USS Willard Keith (DD-775) - 1955-1977

1955-1977

After spending Christmas, 1954, in her home port, Willard Keith departed Norfolk five days into the new year, 1955, bound for the Mediterranean. She paid goodwill calls at the ports of Algiers, Naples, Genoa, and the Azores in the course of her extended deployment, before she returned to Norfolk on 15 March. Then, after a brief upkeep period, Willard Keith offloaded stores and ammunition and shifted to the Norfolk Naval Shipyard for a four-month overhaul. Emerging from the shipyard on 8 August, the destroyer conducted refresher training out of the familiar waters of Guantanamo Bay before conducting gunfire support exercises with the rest of her division at Culebra. Returning northward that autumn, she conducted amphibious warfare gunfire support exercises as a fire support unit during Marine Corps amphibious landing exercises off the coast of North Carolina.

For the next seven years, Willard Keith remained with DesRon 22, operating from the Atlantic Ocean to the Red Sea and Persian Gulf. She participated in a variety of goodwill missions, midshipmen cruises, and the usual training assignments in gunnery, ASW, and the like. She also participated in the "quarantine" operations in the autumn of 1962 during the Cuban missile crisis. One of the more pleasant highlights of that period occurred during the opening of the St. Lawrence Seaway in 1959—during which time Willard Keith escorted the Royal Yacht Britannia, the latter having Her Majesty Queen Elizabeth II on board.

On 1 October 1963, Willard Keith began a new phase of her career. Reporting to DesRon 34 for duty, the warship soon commenced operating as a Naval Reserve training (NRT) ship.
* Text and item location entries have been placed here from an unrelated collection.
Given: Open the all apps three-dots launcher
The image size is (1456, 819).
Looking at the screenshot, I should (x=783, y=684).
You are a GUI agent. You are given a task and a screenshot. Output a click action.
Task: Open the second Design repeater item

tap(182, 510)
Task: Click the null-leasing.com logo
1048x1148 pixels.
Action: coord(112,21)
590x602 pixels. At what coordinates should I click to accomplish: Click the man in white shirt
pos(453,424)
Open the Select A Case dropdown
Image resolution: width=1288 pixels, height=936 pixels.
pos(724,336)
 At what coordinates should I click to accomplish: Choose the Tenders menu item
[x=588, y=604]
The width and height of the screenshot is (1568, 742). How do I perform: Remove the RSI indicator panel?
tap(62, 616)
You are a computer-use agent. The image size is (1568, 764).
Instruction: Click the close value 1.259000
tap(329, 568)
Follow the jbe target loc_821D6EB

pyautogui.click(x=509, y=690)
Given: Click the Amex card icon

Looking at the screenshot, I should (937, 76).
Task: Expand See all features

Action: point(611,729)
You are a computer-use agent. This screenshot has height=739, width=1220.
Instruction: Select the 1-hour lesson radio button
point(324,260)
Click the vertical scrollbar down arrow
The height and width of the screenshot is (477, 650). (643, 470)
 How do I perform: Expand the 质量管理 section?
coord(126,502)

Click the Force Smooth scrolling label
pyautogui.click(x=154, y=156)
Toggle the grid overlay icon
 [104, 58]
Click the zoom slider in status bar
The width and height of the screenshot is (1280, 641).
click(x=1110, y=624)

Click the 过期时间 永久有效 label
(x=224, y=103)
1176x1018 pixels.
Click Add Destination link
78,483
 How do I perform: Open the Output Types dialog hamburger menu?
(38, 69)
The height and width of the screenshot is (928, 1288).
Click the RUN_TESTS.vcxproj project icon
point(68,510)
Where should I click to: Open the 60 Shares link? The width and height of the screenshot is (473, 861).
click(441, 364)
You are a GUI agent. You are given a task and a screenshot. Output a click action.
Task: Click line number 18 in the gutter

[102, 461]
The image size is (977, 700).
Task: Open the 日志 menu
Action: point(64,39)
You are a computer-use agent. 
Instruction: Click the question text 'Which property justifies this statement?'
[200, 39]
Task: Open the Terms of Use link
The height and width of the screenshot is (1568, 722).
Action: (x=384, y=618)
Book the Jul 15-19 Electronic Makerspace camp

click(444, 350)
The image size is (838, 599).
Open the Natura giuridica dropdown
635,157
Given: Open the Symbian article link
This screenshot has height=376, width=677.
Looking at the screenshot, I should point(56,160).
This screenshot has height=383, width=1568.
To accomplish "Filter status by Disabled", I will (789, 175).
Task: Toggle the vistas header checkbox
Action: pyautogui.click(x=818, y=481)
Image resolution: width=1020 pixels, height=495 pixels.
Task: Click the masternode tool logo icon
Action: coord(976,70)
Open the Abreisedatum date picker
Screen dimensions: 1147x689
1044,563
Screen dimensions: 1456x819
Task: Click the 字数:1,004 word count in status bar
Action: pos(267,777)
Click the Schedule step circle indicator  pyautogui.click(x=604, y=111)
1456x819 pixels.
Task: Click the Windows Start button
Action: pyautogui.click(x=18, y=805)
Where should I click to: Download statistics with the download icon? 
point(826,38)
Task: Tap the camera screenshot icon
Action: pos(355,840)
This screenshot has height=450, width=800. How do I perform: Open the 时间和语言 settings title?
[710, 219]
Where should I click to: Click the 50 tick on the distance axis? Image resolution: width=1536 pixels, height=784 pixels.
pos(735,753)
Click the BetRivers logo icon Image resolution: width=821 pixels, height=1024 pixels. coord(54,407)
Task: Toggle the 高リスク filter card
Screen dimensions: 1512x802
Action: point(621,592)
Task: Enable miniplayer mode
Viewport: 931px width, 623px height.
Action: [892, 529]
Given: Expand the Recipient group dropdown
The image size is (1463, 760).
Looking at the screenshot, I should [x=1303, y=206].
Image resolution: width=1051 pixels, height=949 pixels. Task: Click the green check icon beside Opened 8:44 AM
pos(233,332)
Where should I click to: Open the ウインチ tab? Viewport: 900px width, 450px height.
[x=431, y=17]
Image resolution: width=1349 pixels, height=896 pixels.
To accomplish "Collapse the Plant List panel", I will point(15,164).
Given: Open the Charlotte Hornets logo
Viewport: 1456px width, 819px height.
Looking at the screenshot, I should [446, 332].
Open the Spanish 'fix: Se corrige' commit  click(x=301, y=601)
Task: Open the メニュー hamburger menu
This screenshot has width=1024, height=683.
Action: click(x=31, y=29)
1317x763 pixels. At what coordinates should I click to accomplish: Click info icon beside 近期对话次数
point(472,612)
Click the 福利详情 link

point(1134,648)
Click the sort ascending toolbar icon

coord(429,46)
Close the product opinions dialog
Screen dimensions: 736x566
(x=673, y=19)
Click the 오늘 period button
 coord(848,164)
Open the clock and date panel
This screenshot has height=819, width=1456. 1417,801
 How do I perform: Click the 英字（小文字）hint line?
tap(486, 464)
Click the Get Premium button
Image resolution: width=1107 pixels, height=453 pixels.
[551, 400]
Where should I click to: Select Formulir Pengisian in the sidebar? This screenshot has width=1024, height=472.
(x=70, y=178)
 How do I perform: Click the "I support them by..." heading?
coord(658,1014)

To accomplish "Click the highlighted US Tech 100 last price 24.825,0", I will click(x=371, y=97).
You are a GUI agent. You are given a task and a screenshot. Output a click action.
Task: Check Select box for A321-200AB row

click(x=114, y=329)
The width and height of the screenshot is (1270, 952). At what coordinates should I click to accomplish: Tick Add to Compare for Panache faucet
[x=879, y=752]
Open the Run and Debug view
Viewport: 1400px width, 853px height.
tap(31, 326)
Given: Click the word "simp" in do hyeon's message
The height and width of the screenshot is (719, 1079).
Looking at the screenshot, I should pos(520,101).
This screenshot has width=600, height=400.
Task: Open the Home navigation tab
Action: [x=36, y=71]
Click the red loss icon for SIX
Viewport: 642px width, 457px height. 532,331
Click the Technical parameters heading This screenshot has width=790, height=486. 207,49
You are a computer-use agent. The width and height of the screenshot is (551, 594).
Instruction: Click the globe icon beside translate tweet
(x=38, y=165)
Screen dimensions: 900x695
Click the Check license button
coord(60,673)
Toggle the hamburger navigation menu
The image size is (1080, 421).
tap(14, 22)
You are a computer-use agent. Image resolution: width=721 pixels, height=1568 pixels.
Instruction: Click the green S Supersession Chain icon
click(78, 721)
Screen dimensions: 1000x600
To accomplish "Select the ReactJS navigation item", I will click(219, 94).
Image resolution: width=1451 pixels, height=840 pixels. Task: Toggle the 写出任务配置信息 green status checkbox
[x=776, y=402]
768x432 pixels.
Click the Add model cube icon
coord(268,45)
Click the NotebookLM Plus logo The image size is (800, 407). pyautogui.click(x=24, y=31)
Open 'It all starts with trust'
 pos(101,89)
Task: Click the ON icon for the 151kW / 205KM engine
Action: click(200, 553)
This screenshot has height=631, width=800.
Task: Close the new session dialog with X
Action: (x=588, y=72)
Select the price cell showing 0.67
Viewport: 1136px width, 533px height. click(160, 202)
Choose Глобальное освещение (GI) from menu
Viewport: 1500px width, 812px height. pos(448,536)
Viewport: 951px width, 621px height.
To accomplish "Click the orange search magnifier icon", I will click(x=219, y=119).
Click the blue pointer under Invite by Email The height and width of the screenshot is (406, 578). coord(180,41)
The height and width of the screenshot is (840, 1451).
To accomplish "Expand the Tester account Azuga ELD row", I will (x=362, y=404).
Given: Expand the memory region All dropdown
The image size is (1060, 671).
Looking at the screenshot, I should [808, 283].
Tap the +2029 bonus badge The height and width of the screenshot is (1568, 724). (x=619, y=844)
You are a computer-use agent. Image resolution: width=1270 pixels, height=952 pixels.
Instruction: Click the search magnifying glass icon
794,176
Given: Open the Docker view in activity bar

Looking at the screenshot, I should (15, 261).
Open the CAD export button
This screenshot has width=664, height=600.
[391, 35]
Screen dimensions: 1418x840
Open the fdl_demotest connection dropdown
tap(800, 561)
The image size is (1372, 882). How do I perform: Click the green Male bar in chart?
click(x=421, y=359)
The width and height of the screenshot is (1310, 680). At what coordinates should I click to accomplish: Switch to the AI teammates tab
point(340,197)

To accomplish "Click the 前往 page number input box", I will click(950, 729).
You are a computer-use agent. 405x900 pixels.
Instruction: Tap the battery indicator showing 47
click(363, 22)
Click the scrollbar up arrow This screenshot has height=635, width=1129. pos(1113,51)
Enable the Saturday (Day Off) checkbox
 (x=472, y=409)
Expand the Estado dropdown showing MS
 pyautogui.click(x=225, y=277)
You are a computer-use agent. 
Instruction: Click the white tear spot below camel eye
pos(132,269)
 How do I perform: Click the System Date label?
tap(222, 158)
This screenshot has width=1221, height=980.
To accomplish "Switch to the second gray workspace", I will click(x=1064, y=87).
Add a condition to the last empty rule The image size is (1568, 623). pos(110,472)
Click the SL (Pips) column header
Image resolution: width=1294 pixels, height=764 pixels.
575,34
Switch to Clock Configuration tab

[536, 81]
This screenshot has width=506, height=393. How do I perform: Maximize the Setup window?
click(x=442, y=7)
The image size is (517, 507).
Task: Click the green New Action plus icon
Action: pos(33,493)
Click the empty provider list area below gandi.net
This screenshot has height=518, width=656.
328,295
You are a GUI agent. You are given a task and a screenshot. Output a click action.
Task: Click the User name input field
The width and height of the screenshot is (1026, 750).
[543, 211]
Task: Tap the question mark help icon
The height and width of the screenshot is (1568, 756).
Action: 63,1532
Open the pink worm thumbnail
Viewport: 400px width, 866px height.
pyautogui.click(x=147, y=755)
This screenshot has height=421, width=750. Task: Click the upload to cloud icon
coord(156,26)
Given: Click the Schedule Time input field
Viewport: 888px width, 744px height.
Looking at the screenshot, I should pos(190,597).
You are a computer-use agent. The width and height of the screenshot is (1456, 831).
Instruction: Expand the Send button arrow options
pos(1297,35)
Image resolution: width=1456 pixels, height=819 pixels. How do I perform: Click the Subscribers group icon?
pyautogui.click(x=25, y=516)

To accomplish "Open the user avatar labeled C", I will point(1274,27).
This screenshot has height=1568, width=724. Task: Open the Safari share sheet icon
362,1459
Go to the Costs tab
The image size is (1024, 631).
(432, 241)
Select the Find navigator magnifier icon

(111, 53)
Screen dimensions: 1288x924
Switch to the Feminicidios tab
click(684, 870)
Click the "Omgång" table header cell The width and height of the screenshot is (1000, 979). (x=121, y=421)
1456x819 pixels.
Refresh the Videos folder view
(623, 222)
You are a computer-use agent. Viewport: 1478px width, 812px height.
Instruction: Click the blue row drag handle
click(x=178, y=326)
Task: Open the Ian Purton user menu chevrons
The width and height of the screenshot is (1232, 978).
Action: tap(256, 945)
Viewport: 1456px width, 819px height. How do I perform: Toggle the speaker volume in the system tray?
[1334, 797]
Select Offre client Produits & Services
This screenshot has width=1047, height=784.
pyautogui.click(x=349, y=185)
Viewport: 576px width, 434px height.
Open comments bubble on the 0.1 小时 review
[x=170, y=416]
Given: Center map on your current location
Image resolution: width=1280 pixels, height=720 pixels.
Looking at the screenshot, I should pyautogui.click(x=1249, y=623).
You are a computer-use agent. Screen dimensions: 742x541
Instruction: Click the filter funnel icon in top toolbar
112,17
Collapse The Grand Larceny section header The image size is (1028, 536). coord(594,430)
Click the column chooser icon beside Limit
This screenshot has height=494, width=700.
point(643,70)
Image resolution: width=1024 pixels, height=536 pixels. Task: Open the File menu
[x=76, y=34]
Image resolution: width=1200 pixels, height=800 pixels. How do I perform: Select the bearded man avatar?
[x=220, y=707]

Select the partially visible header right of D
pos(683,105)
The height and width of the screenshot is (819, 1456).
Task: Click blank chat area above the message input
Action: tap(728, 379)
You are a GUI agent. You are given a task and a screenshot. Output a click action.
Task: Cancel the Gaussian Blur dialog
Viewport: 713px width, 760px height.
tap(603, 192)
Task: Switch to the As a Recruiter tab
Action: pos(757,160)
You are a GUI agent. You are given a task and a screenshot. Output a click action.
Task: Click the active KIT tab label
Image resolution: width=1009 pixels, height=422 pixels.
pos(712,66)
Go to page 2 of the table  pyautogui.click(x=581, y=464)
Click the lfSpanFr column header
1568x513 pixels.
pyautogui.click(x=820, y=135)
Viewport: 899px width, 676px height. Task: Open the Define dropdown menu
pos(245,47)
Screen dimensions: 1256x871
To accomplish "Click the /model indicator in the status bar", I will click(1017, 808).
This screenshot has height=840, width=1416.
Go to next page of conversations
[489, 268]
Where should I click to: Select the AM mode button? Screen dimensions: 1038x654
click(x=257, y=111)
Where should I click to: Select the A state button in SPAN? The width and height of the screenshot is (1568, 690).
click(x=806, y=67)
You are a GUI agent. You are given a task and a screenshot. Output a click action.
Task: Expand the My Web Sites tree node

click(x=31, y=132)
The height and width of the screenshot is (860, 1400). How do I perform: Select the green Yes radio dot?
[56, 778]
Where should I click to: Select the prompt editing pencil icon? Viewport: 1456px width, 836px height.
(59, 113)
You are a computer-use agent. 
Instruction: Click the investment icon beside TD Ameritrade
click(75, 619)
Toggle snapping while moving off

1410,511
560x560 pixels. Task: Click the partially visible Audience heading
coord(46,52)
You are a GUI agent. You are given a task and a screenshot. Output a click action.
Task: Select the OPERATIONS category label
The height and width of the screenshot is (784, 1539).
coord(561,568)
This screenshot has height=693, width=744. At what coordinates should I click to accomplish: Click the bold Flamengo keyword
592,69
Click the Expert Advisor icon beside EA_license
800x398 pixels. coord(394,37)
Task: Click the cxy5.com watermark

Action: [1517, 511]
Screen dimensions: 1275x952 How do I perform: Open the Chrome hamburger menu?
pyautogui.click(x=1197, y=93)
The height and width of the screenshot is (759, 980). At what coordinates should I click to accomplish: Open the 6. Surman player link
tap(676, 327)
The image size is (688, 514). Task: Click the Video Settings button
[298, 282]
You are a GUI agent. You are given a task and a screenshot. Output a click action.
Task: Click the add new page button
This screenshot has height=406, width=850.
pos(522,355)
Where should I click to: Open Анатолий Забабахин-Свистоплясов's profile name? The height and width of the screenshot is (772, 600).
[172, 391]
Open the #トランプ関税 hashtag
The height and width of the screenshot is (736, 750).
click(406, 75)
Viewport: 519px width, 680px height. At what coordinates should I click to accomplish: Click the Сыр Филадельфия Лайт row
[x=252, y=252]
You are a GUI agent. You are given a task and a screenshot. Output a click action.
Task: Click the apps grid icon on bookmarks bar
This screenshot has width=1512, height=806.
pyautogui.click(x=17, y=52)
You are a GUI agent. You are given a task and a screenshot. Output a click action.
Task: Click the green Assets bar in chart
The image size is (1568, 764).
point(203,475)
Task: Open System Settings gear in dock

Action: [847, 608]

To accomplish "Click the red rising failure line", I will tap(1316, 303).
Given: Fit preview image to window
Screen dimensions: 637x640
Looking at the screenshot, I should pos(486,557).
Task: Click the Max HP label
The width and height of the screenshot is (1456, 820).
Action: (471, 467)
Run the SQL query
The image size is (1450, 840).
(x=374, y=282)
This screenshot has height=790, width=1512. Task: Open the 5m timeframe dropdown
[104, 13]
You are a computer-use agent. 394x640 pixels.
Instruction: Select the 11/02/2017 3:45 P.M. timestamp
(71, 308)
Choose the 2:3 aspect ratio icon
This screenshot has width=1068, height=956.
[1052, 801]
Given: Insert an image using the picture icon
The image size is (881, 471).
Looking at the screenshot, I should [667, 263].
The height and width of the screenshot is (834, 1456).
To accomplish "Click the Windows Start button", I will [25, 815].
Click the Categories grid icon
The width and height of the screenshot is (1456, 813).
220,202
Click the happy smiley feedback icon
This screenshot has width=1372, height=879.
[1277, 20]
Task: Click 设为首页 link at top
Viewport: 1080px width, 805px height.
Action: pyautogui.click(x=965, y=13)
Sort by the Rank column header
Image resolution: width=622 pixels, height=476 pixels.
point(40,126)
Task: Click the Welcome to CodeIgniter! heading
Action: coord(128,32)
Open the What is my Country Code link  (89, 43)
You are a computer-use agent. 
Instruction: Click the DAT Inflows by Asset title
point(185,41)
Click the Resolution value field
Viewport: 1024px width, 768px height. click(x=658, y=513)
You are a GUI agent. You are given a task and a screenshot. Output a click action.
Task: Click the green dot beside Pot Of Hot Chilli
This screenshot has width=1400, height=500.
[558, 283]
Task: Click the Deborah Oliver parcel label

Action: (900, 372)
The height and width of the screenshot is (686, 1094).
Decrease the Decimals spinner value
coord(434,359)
For the next nine years, Willard Keith operated in that capacity, accomplishing reserve training with monthly drill weekend cruises for the reservists permanently assigned to the ship's reserve crew and undertaking two-week active duty training cruises for reservists getting their annual active sea duty training. She ranged from the eastern seaboard to Guantanamo Bay as an NRT destroyer, providing the platform for training necessary to maintain a skilled pool of reservists ready for any eventuality.

Ultimately considered to have capabilities that were not up to modern Fleet standards, Willard Keith was chosen for inactivation and transfer. Decommissioned on 1 July 1972 at Norfolk, Virginia, Willard Keith was transferred to the Navy of the Republic of Colombia. Simultaneously stricken from the Navy list, the destroyer was renamed Caldas (DD-02). She served the Colombian Navy until disposed of in 1977.

Willard Keith (DD-775) earned two battle stars for her World War II service.